▸ **DATA SHOWN**
Content starts

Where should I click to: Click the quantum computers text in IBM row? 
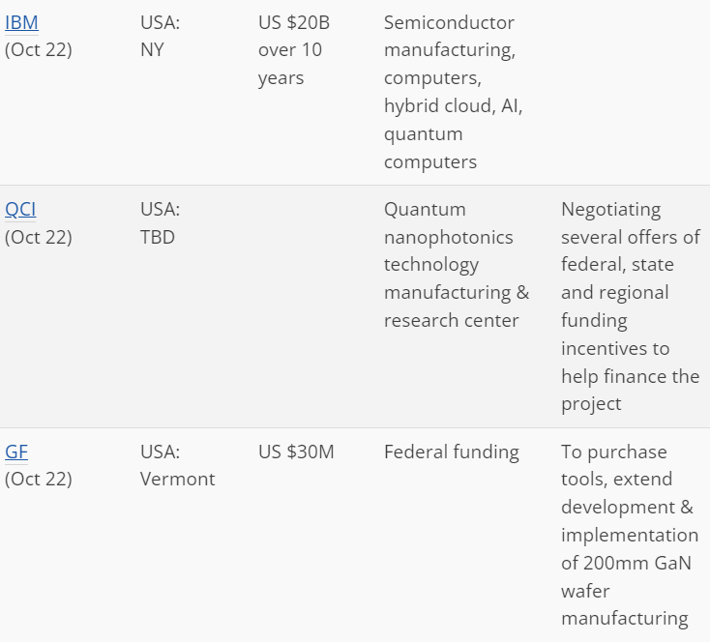(x=430, y=148)
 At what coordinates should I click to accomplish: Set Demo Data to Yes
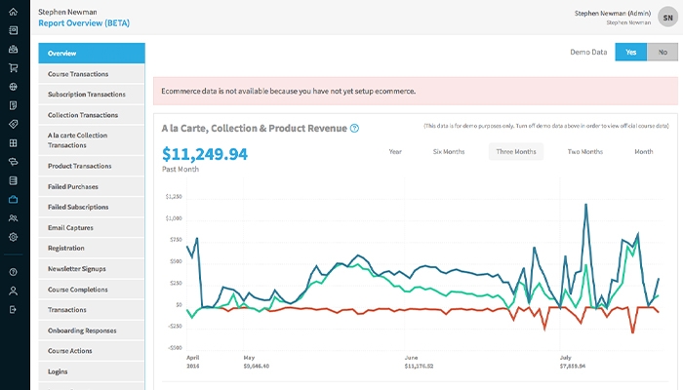click(x=630, y=53)
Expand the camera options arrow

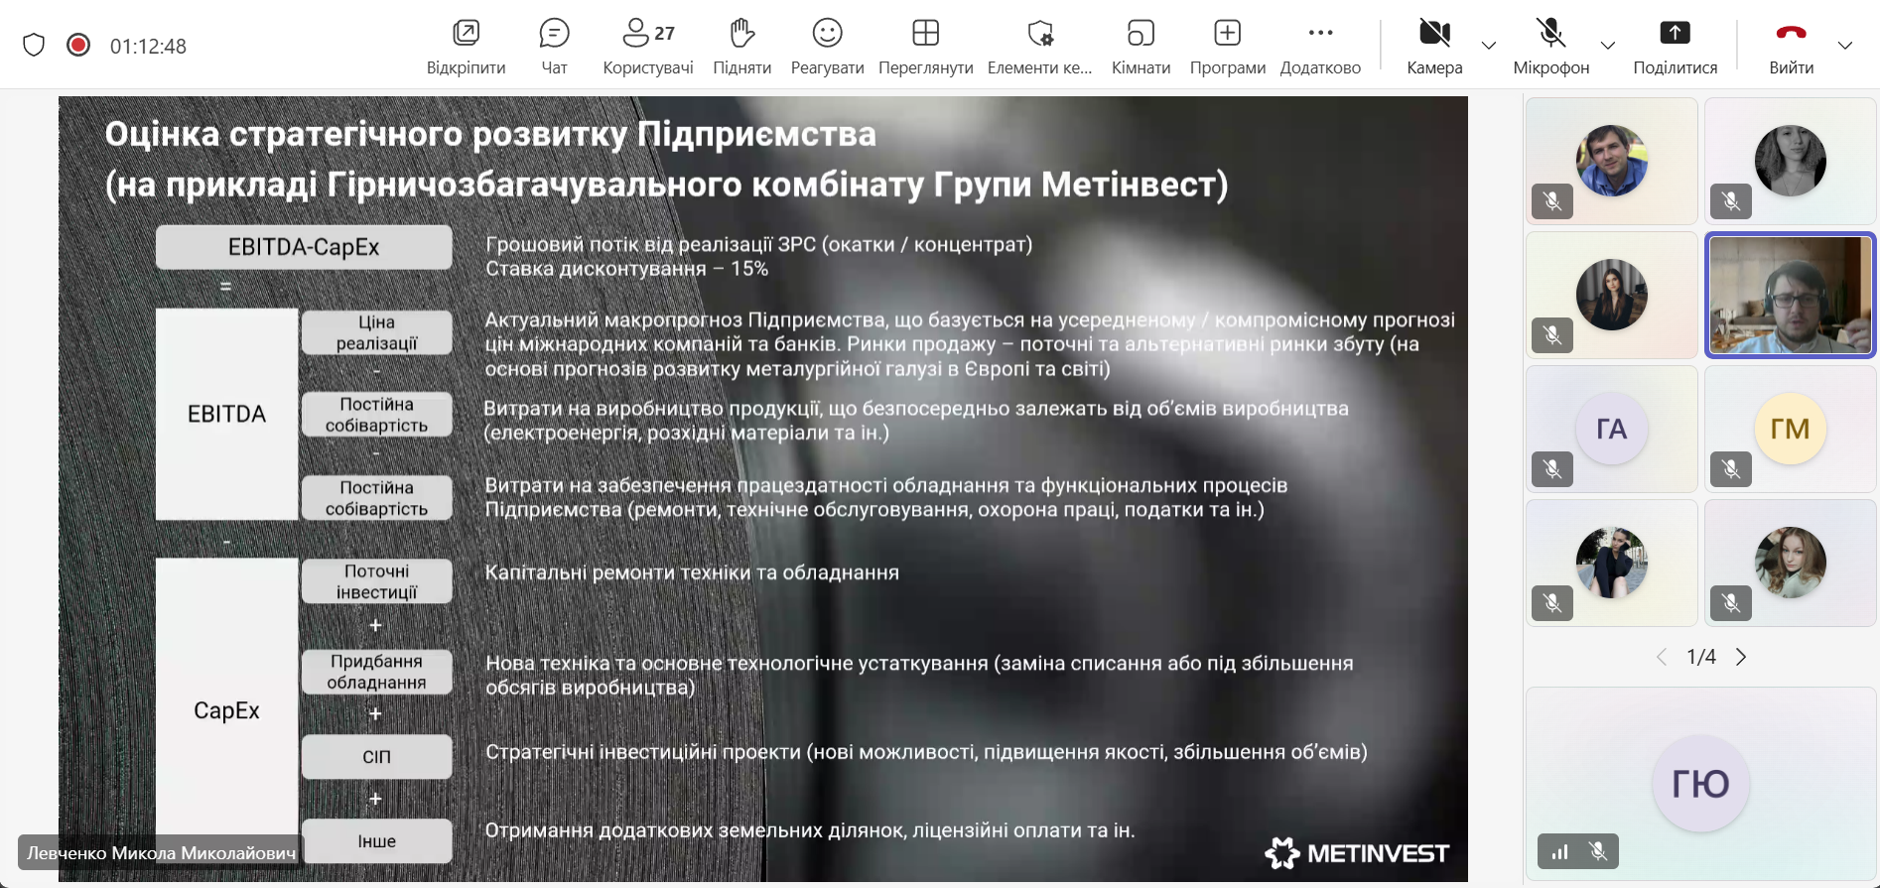(1489, 46)
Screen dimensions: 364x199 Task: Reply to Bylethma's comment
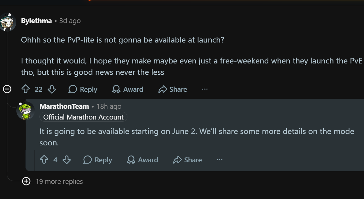(x=83, y=89)
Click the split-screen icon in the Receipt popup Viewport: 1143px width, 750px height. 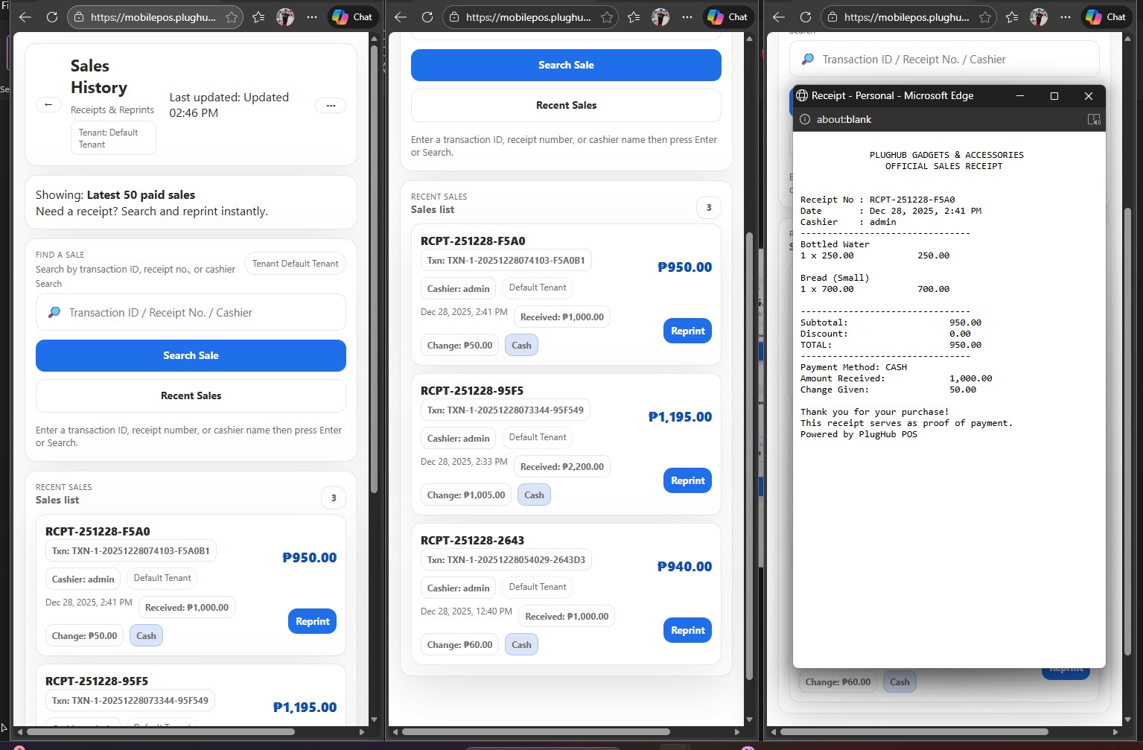click(x=1094, y=119)
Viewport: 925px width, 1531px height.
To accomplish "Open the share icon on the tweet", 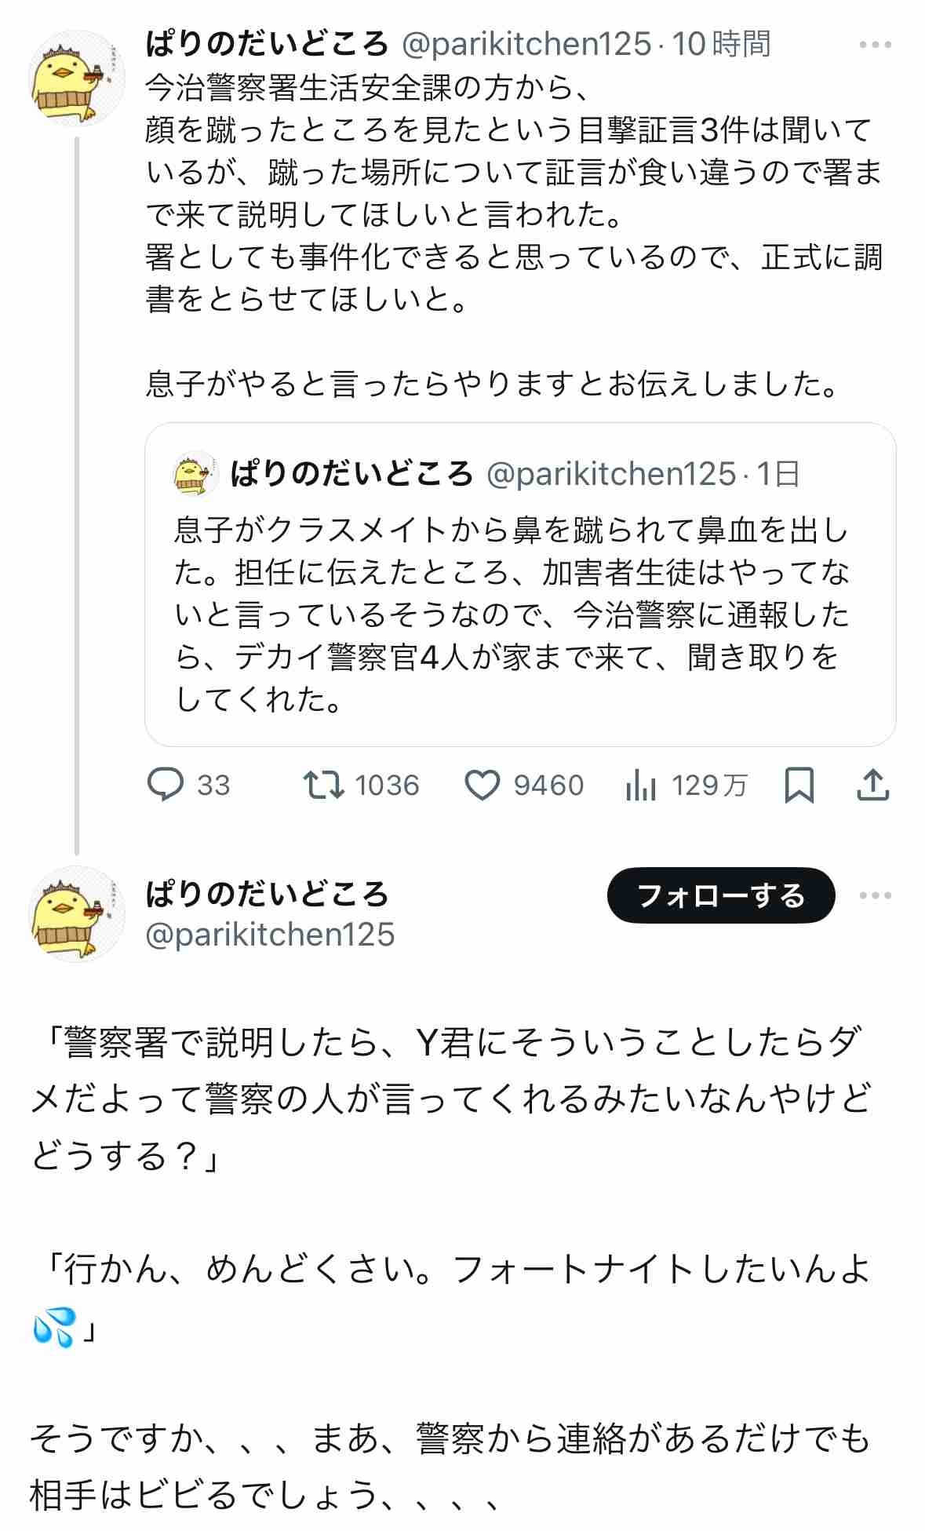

Content ends

▸ **GOAL OF THE EXERCISE**
A word-for-word copy of the lines from the one with "Viewport: 925px width, 1531px height." through the last line of the data above is required, with both end lines included and no pictures.

▸ **ANSWER FOR THIS EXERCISE**
Viewport: 925px width, 1531px height.
To accomplish "Open the share icon on the tweet", 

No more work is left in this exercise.